Eye Hope Foundation has celebrated its first anniversary this summer. Time to reflect back on our achievements in the past year.
As you have seen on our website, we have had many events in the past year en we will have many more in de months and years to come! Both the number of events as the amount of money they all raised are above the expectations we had in mind at the start of this initiative. So we would like to thank every single person who organised, helped or participated in one way or an other at these events. The funds that were collected have been fully spend on research toward Wolfram Syndrome.
Our Wolfram-journey really started by attending the Wolfram conference that was organized by the French Wolfram Association in Vannes in June 2016. There, the most prominent Wolfram researchers gave a status on their work. Most promising from the conference was the announcement of two clinical trials. One on Dantrolene that is currently ongoing at Washington University and the other on Sodium Valproate, soon to be started at Birmingham hospital. Both clinical trials are testing the use of already existing medicines with the aim to slow down the progress of the disease. Because those medicines have allready been approved for human consumption, the time course from bench to patient is severely reduced as to when a new molecule is to be developed.
With the understanding from the conference and published literature in the fields, we have used our funds completely towards initiating research projects in Belgium as well as abroad. A short summary is given below:
- In Leuven, the team of Prof. L. Moons has obtained mice that were infected with Wolfram Syndrome from an Estonian group. The mice have gone through several screenings and were then cultured to produce an offspring. This is a necessary step to obtain a statistical relevant group of mice with mutations in both alleles. Possible treatements are tested on mice with and without Wolfram syndrome so the scientists can compare those mice to mice that did not receive the treatment.
Figure 1: the team at the KU Leuven (Jessie Van Houcke, Lies De Groef and Lieve Moons)
Figure 2: On the left a cage with normal «wild-type» mice and on the right a cage with WFS1-type mice
- In Brussels, a team led by Prof. M. Esteve, started testing the compound GLP-1 agonist on cell level. They compared normal cells and cells with reduced Wolframin production (like in people suffering from Wolfram Syndrome) and treated those with several GLP1 agonist. Initial results are promising. Furthermore, the team has been collaborating with other research groups to obtain stem cells from Wolfram patients.
Figure 3: M. Esteve at the ULB
Furthermore, both teams at the KUL and the ULB have done common testing where GLP1 pumps have been implanted in the Wolfram mice. Initial results are expected after summer.
Eye Hope Foundation is proud to have initiated research on Wolfram Syndrome in Belgium and we will continue to support those researchers.
- Besides the two teams in Belgium, Eye Hope Foundation has also sponsored projects at Washington University (Prof. F. Urano) on the JTV519 mini-molecule and at the French Group of Montpellier (Prof. C. Hamel) on Gene Therapy.
Figure 4: Recognition of Eye Hope Foundation by the Koning Boudewijn Stichting
- Finally, the foundation has been a driving force behind a common call for projects, where three leading Wolfram patient organizations (the Snow Foundation, the Association syndrome de Wolfram and Eye Hope Foundation) have committed into the funding of one project over the next two years. Six projects were obtained among which a top research project of a Belgian group. After carefull review, the group of Birmingham (Prof. T. Barrett) has been selected to find reliable biomarkers for potential drugs against Wolfram.
We look back at this first year with a happy feeling. The progress and results are hopefull. We are collaborating with all Wolfram researchers and have attracted attention of other research groups towards this field. We have laid the fundaments in Belgium to foster research towards a cure. We possess today a cell model as well as an animal model of the syndrome. First trials on those with potential treatments are furthermore promising.

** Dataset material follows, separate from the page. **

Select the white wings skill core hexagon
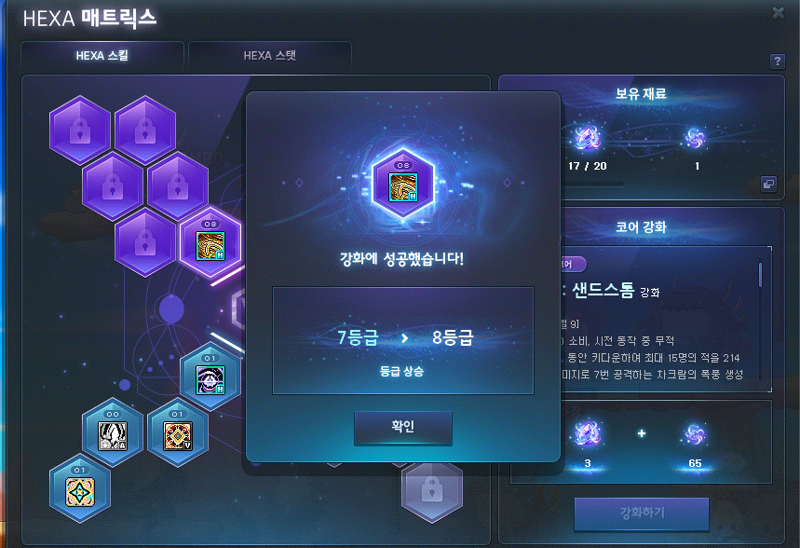Image resolution: width=800 pixels, height=548 pixels. [113, 432]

Other projects run in parallel elsewhere in the world, and we will continuously evaluate them for potential funding in the years to come.
Despite this good start and our happy feeling after this first year, we realise that our work has only just begun. A treatment looks possible within some years but is still far from a cure, at its best it will slow down the progression of the disease.
We are living on hope but we need more funding, a lot of funding to find a cure for Wolfram Syndrome! We will keep on fighting, but we will also need your help doing so into the future!
Thanks again to all of you (sponsors, organizers, researchers, volunteers and event participants) who are supporting us during our life-long project for Victor, Bertha and all other Wolfram patients!